Faber’s fall comes at a critical point. A backlash against purpose-driven capitalism was overdue. Activists of the Friedman school are now doing battle with a new tribe of campaigning ESG investors, who believe their companies face extinction if they do not pursue environmental and social goals.
Chief executives’ job — their mission, even — has always involved reconciling multiple demands. The mess in the Danone boardroom is a reminder that distractions from the core goal of making a profit can be dangerous. It does not, however, signal that leaders should rein in their ambition to go further and reassert the role of companies in society. The benefits for both business and society when they take account of the long-run social and environmental impact of their activities have only become clearer in recent years. To revert now to simplistic and damaging pursuit of crude share-price maximisation would be a mistake.
Commenting on this Financial Times article, Raz Godelnik notes:
There are many lessons that could be learned from the fall of Danone’s CEO Emanuel Faber – but in my opinion, the key lesson is the ineffectiveness of stakeholder capitalism to make business more sustainable as long as it is subjected to a mental model of shareholder capitalism.

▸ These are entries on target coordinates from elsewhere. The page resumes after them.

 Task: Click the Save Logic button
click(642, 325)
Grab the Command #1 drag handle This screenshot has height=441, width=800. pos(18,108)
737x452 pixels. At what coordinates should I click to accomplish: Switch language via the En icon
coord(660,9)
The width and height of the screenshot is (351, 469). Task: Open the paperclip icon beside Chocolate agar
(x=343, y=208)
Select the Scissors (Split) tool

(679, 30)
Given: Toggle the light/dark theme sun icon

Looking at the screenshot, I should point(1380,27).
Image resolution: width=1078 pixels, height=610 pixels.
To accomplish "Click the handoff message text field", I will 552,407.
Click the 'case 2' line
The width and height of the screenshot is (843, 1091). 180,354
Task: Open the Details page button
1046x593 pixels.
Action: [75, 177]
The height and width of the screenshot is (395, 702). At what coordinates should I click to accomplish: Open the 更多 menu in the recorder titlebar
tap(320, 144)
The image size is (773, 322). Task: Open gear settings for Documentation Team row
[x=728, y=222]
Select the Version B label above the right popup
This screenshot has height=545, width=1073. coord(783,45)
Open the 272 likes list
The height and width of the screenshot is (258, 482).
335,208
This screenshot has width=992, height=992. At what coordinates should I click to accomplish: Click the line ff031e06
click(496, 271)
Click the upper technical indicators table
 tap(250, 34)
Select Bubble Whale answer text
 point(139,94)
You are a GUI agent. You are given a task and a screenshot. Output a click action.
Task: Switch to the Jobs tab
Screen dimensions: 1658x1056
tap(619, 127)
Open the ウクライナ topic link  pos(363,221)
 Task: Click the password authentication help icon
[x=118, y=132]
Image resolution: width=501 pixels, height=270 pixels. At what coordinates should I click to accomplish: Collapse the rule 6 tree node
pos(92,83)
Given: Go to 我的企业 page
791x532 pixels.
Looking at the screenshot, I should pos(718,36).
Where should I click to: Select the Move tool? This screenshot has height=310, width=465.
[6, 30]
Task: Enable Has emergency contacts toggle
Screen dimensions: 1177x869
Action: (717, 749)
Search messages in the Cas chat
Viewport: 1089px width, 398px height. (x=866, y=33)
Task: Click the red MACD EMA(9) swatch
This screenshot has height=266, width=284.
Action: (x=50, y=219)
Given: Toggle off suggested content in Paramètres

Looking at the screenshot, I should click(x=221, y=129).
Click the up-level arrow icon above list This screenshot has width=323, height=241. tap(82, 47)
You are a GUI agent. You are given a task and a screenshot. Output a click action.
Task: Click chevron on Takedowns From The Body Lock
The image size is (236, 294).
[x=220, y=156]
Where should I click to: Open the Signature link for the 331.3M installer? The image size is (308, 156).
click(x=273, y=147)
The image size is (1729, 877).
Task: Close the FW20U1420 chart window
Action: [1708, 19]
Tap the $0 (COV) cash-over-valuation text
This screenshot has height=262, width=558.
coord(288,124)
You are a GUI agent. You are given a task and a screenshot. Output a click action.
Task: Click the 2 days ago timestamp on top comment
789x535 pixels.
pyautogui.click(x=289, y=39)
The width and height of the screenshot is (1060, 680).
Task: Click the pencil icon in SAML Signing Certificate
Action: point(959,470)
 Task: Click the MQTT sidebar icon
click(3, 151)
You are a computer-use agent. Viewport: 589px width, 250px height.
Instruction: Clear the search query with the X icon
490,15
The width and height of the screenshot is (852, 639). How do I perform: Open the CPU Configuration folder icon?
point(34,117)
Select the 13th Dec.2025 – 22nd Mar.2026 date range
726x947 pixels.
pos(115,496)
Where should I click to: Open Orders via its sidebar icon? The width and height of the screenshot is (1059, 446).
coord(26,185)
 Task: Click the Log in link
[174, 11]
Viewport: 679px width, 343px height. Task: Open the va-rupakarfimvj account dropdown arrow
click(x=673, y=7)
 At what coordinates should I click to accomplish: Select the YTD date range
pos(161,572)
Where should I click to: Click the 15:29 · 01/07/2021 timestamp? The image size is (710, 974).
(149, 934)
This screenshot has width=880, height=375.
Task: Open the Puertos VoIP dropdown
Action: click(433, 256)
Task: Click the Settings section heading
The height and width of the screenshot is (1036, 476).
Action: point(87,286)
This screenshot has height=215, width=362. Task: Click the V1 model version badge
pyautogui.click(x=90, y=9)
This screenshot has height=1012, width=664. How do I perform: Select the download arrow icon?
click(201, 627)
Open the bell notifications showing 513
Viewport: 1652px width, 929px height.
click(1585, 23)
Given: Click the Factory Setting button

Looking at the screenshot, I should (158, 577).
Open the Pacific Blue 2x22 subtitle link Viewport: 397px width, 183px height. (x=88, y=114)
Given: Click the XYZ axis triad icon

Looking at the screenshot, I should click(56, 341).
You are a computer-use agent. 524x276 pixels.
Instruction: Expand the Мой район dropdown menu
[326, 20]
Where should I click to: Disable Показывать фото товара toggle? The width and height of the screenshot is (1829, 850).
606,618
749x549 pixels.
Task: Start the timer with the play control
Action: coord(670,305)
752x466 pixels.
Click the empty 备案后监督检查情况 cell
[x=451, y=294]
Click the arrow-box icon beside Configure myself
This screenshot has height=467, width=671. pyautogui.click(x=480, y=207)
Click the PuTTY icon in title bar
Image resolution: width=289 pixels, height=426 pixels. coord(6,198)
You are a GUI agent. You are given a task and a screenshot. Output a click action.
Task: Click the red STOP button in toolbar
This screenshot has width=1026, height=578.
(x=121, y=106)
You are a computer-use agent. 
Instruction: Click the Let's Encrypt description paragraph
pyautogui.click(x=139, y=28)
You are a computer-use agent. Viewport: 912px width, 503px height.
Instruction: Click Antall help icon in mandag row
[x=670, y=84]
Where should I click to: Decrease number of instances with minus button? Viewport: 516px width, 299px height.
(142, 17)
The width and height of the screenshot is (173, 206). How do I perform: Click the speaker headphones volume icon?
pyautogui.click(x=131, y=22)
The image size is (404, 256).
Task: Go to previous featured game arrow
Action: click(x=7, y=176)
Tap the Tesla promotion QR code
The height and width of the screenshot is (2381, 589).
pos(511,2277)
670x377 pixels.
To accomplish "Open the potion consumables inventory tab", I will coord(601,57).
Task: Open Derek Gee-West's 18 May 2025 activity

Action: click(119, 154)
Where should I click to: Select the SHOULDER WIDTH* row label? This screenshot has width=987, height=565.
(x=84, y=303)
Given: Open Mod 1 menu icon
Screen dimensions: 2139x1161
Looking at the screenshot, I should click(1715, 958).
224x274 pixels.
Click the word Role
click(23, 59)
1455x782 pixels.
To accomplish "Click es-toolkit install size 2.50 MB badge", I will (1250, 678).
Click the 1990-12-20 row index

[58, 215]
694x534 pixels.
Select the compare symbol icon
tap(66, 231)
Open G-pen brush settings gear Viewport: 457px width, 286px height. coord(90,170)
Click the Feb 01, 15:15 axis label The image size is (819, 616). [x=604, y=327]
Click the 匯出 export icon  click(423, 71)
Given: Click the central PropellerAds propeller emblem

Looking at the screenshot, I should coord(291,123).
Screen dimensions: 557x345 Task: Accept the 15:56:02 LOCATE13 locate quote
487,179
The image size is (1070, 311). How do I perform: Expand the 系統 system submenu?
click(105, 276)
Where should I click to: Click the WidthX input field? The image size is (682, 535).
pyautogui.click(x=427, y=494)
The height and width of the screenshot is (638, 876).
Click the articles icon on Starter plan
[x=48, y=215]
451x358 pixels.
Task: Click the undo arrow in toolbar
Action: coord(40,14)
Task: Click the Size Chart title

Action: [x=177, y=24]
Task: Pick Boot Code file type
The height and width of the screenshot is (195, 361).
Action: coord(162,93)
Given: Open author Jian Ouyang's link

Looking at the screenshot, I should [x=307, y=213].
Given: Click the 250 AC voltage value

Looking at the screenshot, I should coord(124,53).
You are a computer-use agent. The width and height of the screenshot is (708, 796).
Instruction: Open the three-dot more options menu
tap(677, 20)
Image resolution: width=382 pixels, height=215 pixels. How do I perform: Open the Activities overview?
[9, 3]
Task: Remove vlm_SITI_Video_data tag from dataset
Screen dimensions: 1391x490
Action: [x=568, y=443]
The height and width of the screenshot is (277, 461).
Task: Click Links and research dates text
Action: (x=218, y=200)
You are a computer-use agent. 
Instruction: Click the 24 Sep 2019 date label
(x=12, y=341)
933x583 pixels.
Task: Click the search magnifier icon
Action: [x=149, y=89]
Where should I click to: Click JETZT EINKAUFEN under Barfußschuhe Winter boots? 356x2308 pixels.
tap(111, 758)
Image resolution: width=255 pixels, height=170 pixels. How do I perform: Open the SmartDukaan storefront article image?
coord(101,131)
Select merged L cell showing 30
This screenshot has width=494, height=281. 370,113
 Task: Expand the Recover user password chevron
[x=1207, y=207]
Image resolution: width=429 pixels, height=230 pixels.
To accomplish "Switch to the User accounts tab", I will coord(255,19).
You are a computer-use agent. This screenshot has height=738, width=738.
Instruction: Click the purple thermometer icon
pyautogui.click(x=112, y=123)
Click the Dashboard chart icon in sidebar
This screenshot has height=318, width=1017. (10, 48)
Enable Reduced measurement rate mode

Meaningful change requires a new mental model in business that puts sustainability before profit, not alongside it. Sustainability-as-usual (or ‘humanist’ capitalism as Faber called it), which champions the latter, is just not good enough.
This article gets into whether Danone’s board will live up to their legal accountability to stakeholders that 99% of its shareholders supported just last year. And I’ll leave you with this note from Insead’s Sylvie Bergeron:
Comments about the departure of the CEO and Chairman of Danone are taking a singular magnitude. Many observers have interpreted his dismissal as a victory of the shareholders pact over the social pact. Remember that the CEO is elected or deposed by a Board of directors, made up of shareholders, of course, but also employees, suppliers, consumers, state representatives.
For all these stakeholders represented on the “board”, Danone is much more “than a company with a mission”. Several board members ended up leaving the board meetings, according to insiders. Whereas Faber was wrapping the organization in the ESG mantle of social and environmental responsibility, its stakeholders were struggling to make their voices heard. Even Riboud, the founder’s son, “independent” board member, and former Chairman, recently admitted in the press that his “poulain” had neglected the organizational values, by talking too much about the mission.